If you are new to the science of health care quality improvement or perhaps implementing your first formal program in this area, it’s helpful to become familiar with some basic terms. One of these is “bundle.” At least two of the six interventions at the heart of the 100,000 Lives Campaign
depend on implementing bundles in critical care or surgical settings.
So, what is a “bundle”
? It’s a term or concept developed by faculty at the Institute for Healthcare Improvement (IHI) as a way to describe a collection of processes needed to effectively care for patients undergoing particular treatments with inherent risks. The idea is to bundle together several scientifically grounded elements essential to improving clinical outcomes. A bundle should be relatively small and straightforward − a set of three to five practices or precautionary steps is ideal.
Most important, a bundle is a cohesive unit. The steps must all be completed to succeed; the “all or none” feature is the source of the bundle’s power.

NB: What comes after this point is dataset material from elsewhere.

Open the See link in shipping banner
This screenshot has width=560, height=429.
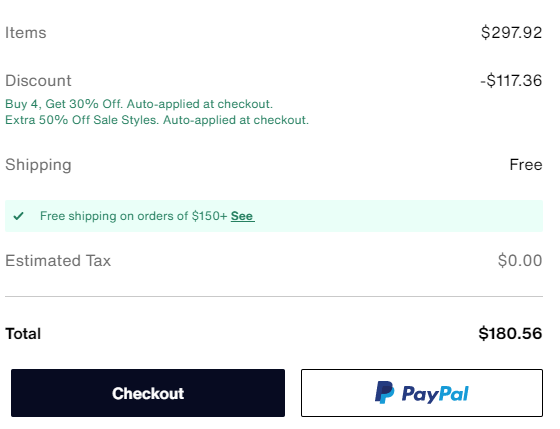point(242,216)

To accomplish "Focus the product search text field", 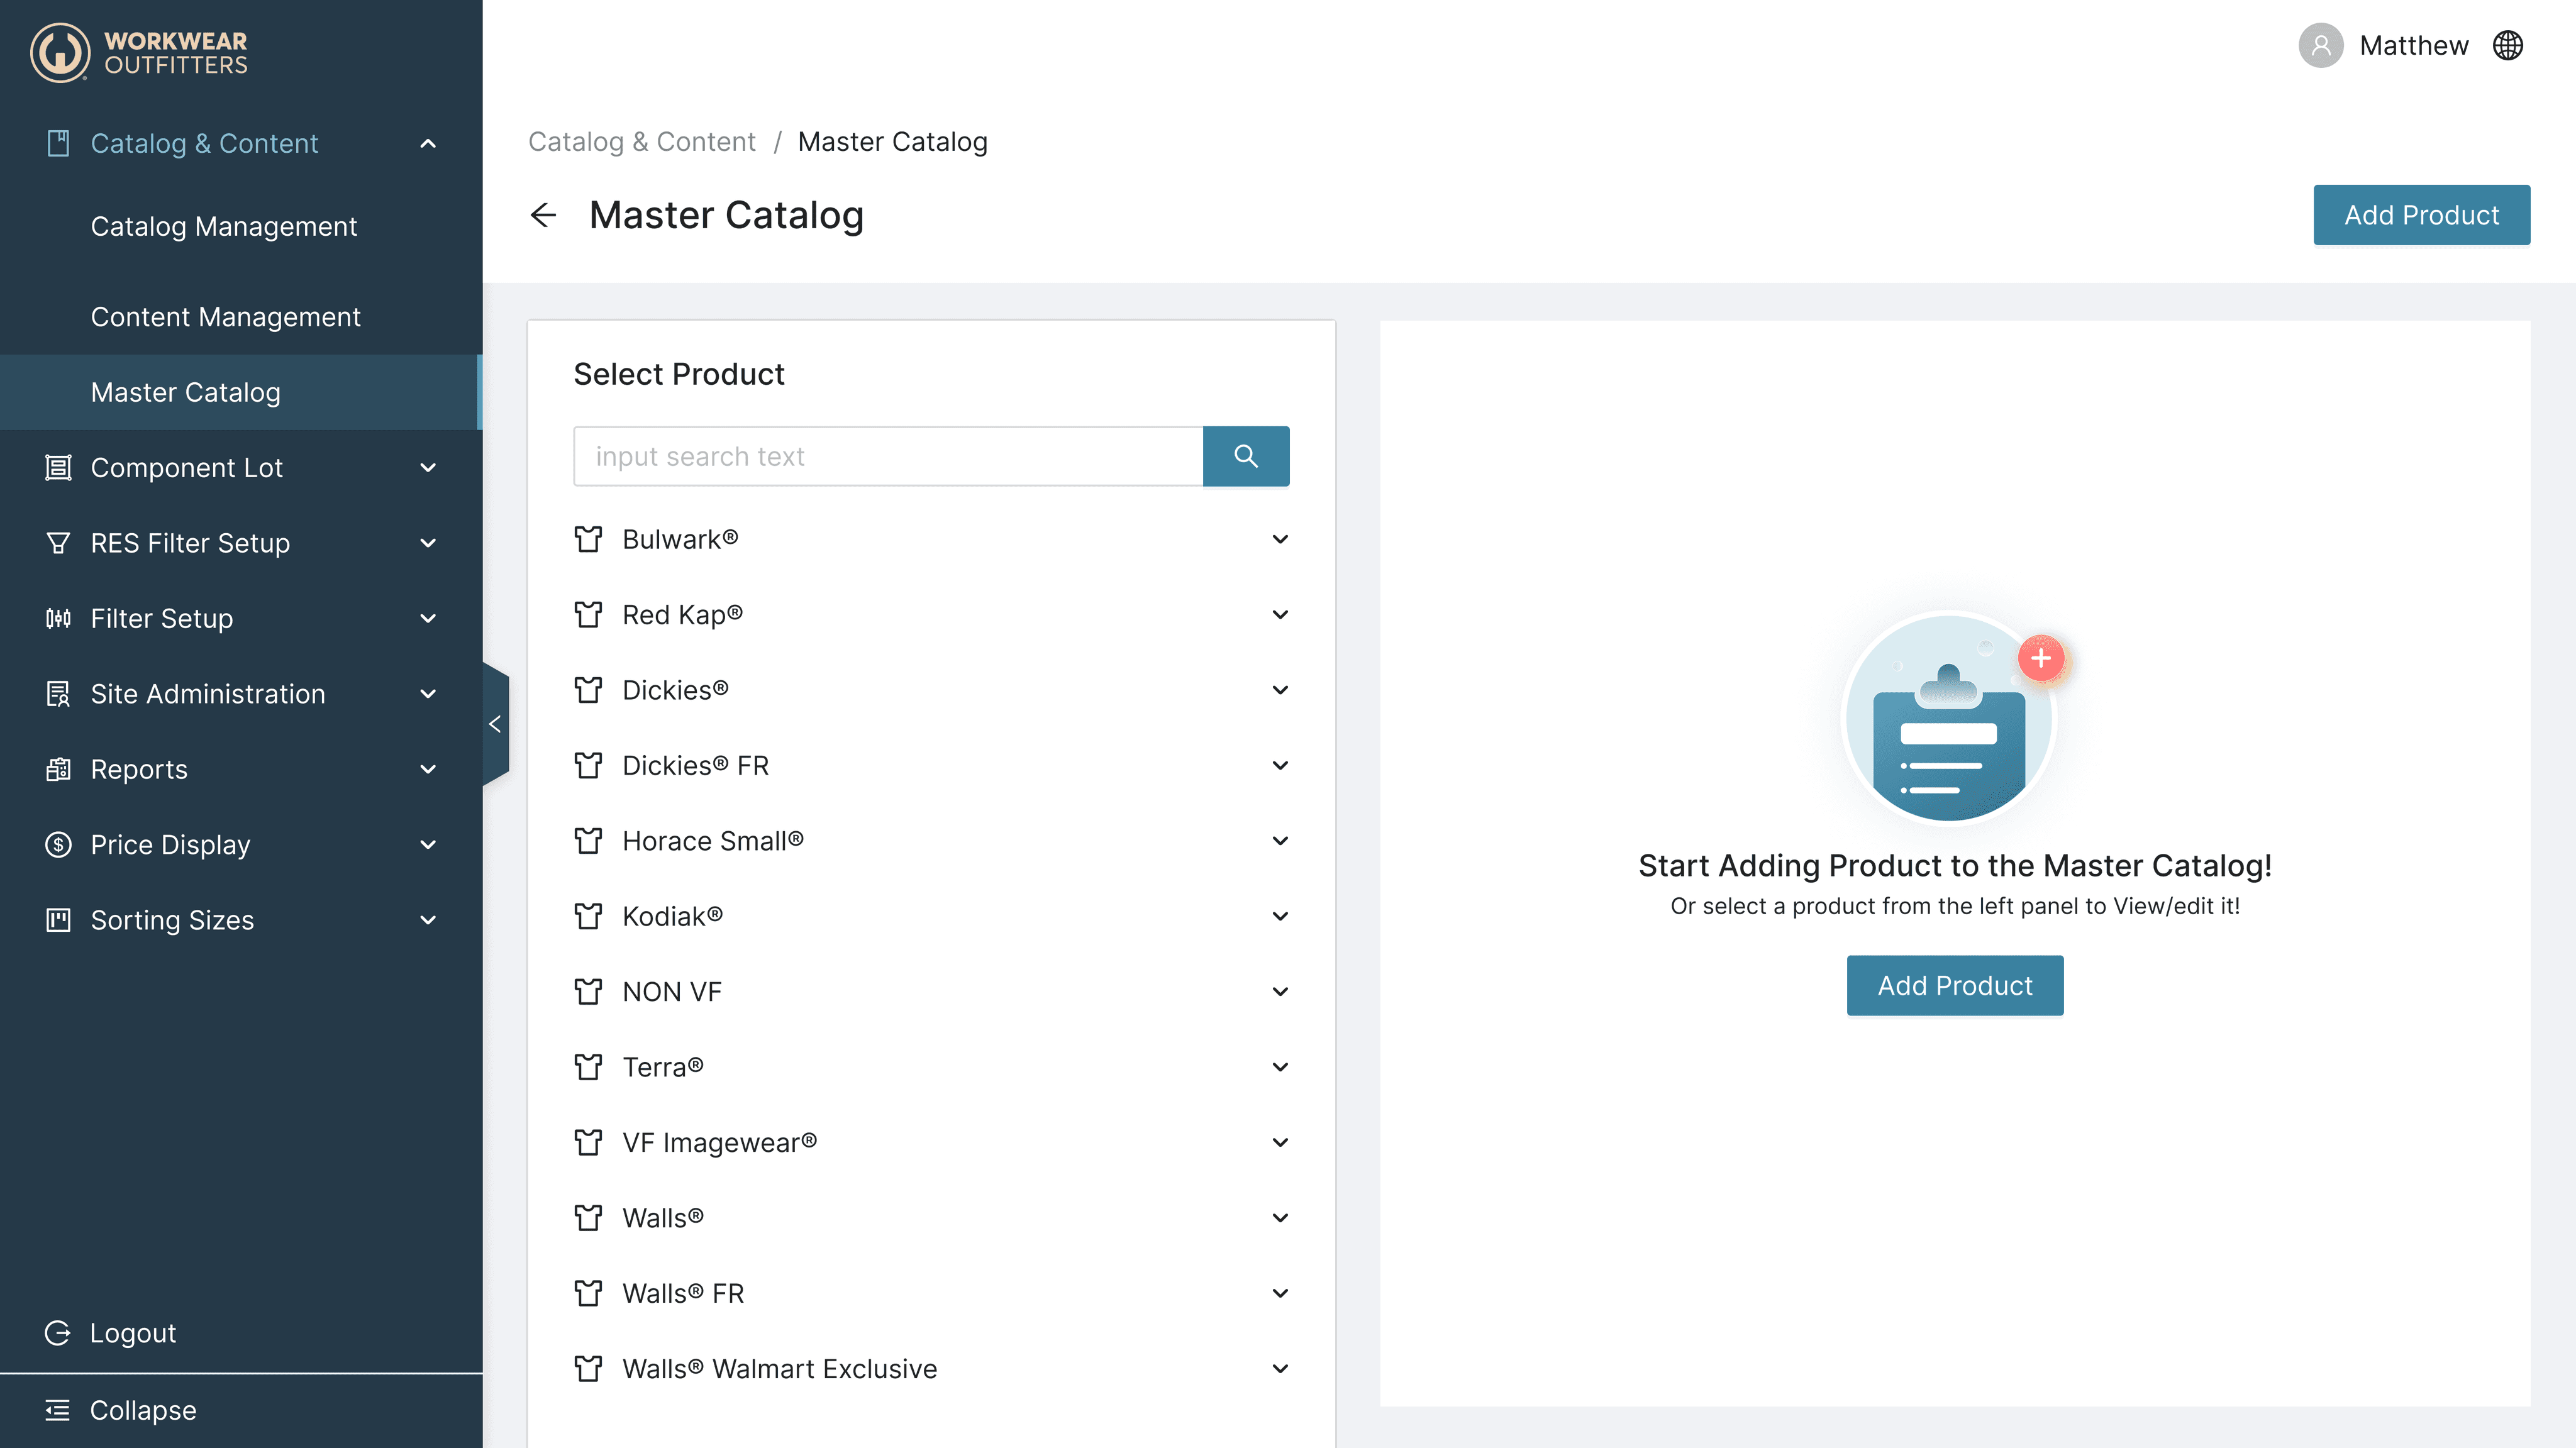I will (x=887, y=456).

In his December 2004 IHI National Forum plenary launching the 100,000 Lives Campaign, Donald Berwick, IHI’s former President and CEO, described the bundle as central to what he called a new scoring system for clinicians that would “up the stakes on reliability.” Rather than scoring ourselves, he said, for successfully completing individual steps in a list of proven interventions for a group of patients, what if we rate ourselves “on a pass-fail basis for the whole bundle of things?” So, he continued, “a patient gets a ‘yes’ if we actually did everything we planned to do, and a ‘no’ if anything, even one thing, was left out.” This bundled scoring system pushes us to raise the bar on health care performance.

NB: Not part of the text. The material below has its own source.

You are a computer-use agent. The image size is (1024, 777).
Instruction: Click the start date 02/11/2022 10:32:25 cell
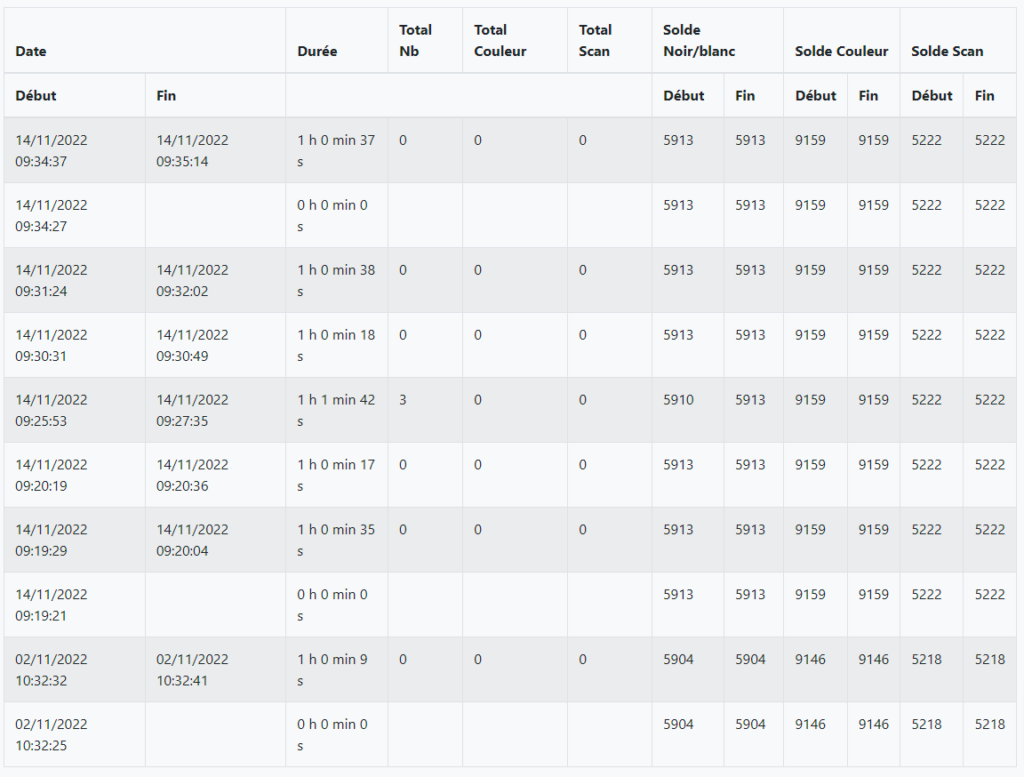coord(51,735)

For example, one intervention in the 100,000 Lives Campaign, Prevent Ventilator-Associated Pneumonia, recommends reliable use of the Ventilator Bundle.
This bundle is designed to help clinicians in the intensive care unit (ICU) better care for patients on ventilators or breathing machines. Patients on these machines are at risk of developing ventilator-associated pneumonia, which can be deadly. There are guidelines for preventing ventilator-associated pneumonia, but even the most rigorous institutions fall short in efforts to adhere to them. The Ventilator Bundle addresses this challenge. It includes these steps:
- Elevating the head of the patient’s bed to 30 to 45 degrees
- Daily "sedation vacations," or gradually lightening the use of sedatives each day
- Daily assessment of the patient’s readiness to extubate or wean from the ventilator
- Peptic ulcer prophylaxis
- Deep venous thrombosis prophylaxis
Teams that have adopted the Ventilator Bundle report that having the steps joined provides a “forcing function.” And the rewards are significant; use of the Ventilator Bundle has resulted in dramatic reduction of ventilator-associated pneumonia in scores of hospitals. For example, a team in the ICU at St. Vincent’s Hospital in Birmingham, Alabama, reported no cases of ventilator-associated pneumonia over 255 days in 2004 after implementing the Ventilator Bundle. This enhancement in care means better outcomes, reduced hospital stays, lower costs, and improved staff morale.
It’s also important to understand what a bundle is not. It is not a list of absolutes or precise protocols. It is a set of steps that experts believe are critical, but in many cases the clinical values attached to each step are locally defined or may change over time based on evolving research and the experiences of users.
Think of a bundle as a starting point, a tool that your organization can shape and develop to your needs. Ideally, performing the steps in a bundle means simply answering ‘yes’ or ‘no,’ in Don Berwick’s exacting new scoring system. “Yes, we did this step, that step, and these two others.” The “how,” “when,” “what,” and “how much” that will trigger a task at your patients’ bedside with each step may involve decisions for your internal experts.
We encourage you to read more about the two bundles central to the 100,000 Lives Campaign.
The bundle approach is quickly becoming a standard in quality improvement strategies embraced by large and small institutions, medical associations, and policy makers. And it’s likely to be important to your organization’s success in helping to drive the movement focused on saving 100,000 lives.